To do =
Would you copy all lines in the data that contain the word "accomplish"?

Data to use =
---*---

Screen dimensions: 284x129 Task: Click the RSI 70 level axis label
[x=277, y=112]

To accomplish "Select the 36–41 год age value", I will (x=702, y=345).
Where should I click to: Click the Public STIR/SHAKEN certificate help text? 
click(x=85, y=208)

---*---

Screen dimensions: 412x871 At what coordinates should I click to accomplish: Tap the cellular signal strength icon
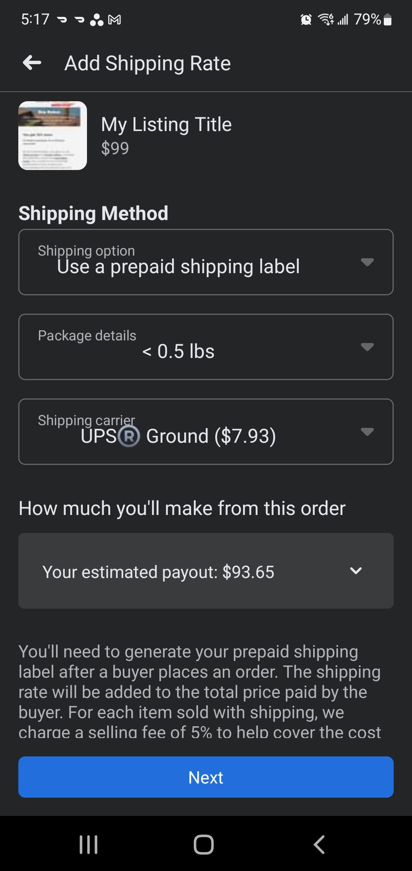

---*---

Worked solution =
To accomplish "Select the 36–41 год age value", I will (x=702, y=345).
Screen dimensions: 412x871 At what coordinates should I click to accomplish: Tap the cellular signal strength icon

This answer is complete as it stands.